Peter Baker (1731–1796) was an English slave trader. He formed the Liverpool slave trading company Baker and Dawson with his son-in-law John Dawson. In the period between 1783 and 1792, Baker and Dawson was the largest company of slave traders in England. They had an exclusive contract with the Spanish government to supply enslaved people to the Spanish colonies. In 1795, he became Mayor of Liverpool.

Slave trade

Peter Baker was born in West Derby, Liverpool. In the period between 1783 and 1792, Baker and his partner John Dawson were the largest firm of slave traders in England. In 1784 their firm, Baker and Dawson, secured a contract with the Spanish government to supply enslaved people to Spanish America. The contract was arranged by two intermediaries named Barry and Black and gave them exclusive access to disembark enslaved people in Cuba and the other Spanish West Indies islands. Barry and Black arranged the on-island functions, such as the holding pens and transportation. In 1786, Baker and Dawson signed a new contract to supply enslaved people taking over these functions themselves. The contract had a fixed price of 155 Pesos for each enslaved person. In total they supplied 11,000 enslaved people that they valued at more than £350,000. 

The rulers of the Spanish Caribbean islands became dissatisfied with the sickly nature of Africans and began to return them. Records show Baker and Dawson carried more kidnapped people per ship tonnage than their contemporaries. In 1788, Dawson complained to the UK government about the regulation of the number of the enslaved allowed per ship tonnage. Records do not indicate what happened to those people, most likely they were sold in nearby Jamaica. Even after the Spanish colonies were opened to other slave merchants, Baker and Dawson remained the largest slave trading company in the Spanish Caribbean.

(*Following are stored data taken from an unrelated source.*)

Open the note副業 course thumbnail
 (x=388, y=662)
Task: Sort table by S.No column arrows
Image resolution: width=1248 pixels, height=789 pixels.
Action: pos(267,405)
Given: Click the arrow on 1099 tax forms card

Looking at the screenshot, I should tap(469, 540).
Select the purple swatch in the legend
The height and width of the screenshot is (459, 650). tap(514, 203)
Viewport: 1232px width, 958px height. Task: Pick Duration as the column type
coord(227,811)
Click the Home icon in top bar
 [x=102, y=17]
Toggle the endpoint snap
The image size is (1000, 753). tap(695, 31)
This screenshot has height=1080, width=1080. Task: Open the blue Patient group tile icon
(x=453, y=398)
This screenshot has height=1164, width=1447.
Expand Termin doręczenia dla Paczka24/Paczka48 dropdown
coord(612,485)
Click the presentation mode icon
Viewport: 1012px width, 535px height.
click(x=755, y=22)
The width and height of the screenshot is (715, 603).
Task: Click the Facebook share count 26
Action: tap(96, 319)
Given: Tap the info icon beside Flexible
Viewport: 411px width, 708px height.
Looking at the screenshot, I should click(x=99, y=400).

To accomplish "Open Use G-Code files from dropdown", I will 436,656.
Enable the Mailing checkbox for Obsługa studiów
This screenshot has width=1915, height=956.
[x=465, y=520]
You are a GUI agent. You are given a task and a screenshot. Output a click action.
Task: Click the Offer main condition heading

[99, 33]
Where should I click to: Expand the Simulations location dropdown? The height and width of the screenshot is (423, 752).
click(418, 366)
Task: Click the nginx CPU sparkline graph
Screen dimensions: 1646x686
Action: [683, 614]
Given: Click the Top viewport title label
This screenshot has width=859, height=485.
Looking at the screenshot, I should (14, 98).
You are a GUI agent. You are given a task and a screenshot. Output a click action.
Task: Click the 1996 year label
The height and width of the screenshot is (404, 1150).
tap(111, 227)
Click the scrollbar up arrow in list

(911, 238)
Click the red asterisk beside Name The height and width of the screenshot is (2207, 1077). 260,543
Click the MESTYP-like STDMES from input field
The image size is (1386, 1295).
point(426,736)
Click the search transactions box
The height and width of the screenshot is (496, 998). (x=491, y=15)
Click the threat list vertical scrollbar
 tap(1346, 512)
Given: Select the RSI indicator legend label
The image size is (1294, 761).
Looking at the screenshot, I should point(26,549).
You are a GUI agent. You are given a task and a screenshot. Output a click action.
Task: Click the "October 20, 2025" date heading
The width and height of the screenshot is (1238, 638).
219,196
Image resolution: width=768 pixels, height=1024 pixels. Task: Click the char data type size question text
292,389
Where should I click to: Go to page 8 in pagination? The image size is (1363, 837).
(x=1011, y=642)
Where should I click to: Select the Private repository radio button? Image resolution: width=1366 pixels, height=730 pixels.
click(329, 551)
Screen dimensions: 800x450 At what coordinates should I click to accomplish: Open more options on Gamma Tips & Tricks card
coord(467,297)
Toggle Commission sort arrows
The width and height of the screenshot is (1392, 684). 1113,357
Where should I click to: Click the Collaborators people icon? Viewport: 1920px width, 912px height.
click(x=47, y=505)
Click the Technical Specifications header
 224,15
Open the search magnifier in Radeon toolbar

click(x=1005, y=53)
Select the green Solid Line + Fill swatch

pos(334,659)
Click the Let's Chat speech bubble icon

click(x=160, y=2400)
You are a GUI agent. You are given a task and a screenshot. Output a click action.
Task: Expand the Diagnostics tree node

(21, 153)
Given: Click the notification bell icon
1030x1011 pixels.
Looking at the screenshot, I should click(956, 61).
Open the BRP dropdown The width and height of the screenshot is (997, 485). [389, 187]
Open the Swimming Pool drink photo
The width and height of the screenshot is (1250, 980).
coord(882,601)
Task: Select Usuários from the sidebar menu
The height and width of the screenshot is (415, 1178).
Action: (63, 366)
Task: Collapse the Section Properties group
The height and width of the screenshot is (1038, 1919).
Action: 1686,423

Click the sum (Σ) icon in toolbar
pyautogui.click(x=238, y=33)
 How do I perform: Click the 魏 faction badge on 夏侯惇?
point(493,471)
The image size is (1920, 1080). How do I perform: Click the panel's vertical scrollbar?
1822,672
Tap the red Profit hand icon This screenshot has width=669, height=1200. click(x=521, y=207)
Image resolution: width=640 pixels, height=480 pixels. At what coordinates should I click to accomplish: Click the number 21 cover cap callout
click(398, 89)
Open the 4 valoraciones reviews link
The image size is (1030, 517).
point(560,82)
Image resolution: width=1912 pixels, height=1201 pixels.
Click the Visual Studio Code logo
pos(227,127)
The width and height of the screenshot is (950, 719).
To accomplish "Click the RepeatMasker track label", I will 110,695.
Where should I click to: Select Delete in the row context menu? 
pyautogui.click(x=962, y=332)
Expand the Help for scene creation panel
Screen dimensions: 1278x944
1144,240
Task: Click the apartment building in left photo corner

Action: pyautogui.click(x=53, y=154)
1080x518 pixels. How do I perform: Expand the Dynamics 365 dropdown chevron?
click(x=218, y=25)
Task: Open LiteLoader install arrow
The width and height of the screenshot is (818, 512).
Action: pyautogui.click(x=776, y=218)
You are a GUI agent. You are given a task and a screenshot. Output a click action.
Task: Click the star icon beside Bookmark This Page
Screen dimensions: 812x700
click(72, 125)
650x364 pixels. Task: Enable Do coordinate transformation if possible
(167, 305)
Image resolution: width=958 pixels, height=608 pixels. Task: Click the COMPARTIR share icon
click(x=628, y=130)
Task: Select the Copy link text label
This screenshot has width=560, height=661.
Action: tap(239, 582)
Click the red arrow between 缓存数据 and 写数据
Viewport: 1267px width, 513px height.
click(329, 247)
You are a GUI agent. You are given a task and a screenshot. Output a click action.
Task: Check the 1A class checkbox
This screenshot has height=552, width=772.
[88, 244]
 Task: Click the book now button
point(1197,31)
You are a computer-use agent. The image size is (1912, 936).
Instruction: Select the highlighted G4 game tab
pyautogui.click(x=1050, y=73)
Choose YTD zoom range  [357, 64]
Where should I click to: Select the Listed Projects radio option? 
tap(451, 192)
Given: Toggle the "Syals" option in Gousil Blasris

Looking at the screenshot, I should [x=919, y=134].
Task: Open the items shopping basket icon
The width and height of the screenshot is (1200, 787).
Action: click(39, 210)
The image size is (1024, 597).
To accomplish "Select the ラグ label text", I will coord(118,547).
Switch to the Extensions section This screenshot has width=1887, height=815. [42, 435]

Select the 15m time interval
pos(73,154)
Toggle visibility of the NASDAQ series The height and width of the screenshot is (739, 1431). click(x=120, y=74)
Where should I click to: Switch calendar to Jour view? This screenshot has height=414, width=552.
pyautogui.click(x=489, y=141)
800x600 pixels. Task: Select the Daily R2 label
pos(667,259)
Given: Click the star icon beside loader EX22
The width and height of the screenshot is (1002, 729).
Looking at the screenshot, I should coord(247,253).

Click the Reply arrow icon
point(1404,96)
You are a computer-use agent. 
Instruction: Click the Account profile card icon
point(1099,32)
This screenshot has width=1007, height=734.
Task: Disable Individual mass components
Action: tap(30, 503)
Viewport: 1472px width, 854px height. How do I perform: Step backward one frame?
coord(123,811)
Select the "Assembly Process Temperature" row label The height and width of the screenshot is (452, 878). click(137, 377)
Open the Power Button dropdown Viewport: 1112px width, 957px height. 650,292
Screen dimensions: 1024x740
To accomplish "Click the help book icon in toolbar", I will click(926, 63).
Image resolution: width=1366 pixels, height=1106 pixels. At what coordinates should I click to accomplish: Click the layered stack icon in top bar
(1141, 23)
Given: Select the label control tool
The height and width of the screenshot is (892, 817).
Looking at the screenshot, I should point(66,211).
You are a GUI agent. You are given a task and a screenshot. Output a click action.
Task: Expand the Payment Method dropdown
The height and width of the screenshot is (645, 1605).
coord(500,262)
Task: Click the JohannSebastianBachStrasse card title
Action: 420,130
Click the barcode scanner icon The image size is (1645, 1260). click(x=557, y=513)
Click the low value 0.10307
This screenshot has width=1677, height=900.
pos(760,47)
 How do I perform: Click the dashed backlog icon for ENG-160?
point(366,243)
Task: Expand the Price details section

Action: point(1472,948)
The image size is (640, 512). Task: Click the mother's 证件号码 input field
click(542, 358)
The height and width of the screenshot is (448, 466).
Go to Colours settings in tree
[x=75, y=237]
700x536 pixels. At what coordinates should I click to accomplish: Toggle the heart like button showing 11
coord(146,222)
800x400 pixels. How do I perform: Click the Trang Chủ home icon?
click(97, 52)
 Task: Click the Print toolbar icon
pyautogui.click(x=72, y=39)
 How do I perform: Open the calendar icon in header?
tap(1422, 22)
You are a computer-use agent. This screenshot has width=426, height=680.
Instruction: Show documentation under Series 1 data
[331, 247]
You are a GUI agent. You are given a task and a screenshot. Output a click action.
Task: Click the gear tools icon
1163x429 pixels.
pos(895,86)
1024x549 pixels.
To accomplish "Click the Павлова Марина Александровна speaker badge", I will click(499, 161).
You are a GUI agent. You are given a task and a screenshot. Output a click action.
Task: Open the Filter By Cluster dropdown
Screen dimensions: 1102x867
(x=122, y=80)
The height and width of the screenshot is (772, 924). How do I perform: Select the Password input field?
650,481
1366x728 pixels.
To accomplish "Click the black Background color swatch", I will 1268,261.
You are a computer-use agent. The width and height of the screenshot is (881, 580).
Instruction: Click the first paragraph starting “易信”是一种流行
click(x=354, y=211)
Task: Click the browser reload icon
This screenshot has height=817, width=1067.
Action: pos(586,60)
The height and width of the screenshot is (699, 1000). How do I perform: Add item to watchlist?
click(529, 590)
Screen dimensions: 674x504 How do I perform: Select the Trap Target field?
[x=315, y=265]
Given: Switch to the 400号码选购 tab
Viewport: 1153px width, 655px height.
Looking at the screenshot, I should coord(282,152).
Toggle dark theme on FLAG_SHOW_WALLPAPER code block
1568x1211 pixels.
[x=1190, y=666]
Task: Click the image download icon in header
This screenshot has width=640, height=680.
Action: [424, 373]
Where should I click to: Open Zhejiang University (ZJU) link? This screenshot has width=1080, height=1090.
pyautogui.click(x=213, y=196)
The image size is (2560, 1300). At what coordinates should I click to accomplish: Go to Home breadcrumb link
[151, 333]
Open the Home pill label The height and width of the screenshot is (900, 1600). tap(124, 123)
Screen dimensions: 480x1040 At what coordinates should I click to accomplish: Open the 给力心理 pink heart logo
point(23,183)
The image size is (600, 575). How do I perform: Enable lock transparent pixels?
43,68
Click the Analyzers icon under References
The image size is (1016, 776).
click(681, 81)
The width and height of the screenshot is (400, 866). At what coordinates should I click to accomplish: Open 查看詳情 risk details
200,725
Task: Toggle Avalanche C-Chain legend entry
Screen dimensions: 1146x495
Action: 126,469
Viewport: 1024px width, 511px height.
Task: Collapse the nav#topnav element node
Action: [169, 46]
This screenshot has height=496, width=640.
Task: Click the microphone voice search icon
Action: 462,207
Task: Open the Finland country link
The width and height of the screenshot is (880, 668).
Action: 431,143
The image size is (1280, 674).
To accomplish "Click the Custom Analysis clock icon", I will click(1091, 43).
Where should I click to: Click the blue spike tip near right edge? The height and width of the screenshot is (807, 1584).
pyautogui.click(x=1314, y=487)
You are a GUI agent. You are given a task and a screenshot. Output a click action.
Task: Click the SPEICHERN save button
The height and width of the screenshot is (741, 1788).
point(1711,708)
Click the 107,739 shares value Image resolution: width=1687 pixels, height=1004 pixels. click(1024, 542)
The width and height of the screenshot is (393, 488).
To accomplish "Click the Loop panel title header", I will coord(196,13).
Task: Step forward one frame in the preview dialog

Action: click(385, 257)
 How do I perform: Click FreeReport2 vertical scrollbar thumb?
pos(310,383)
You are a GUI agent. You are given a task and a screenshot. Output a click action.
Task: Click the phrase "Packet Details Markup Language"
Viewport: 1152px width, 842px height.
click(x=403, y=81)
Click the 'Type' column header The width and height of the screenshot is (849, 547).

Baker and Dawson had completed over 100 slave voyages by the early 1790s. Dawson, who also slave traded without Baker, went bankrupt in 1793 during a credit crisis.

Capture of Carnatic
On 28 October 1778 Dawson captured a French East Indiamen named Carnatic. He was captaining Mentor, owned by Messrs. Baker & Co., that had 400 tons burthen, 28 guns, and a crew of 102 men. Carnatic had a cargo that included a box of diamonds valued at £135,000. This was said to be the richest prize ever taken and brought safely into port by a Liverpool privateer.

Personal life
Baker was the father-in-law of John Dawson who became his business partner in the firm Baker and Dawson.

Carnatic Hall
Baker used his fortune to build the country house Carnatic Hall in Mossley Hill, Liverpool. It was named after Carnatic, which Dawson had captured in 1778. The house burned down in 1890, was rebuilt, and was demolished completely in 1964. The University of Liverpool purchased the site for a student hall of residence that they named Carnatic Hall. The student residence closed in 2018.

Corporation of Liverpool
Baker was the Mayor of Liverpool in 1795. Liverpool was Britain's pre-eminent slave trading city and twenty-five former mayors of Liverpool were slave traders. 
In 1788, a House of Commons bill was passed that regulated slave ships. The bill caused a hostile reaction from the Corporation of Liverpool, who petitioned the House of Lords to throw out the bill. Williams  writes "The spectacle of the corporation, the members of which must have been perfectly well acquainted with the horrors of the slave trade, appealing to the House of Lords to uphold the infamy of the town, is a melancholy, but striking example of the power of usage and self-interest in blunting the moral vision of men".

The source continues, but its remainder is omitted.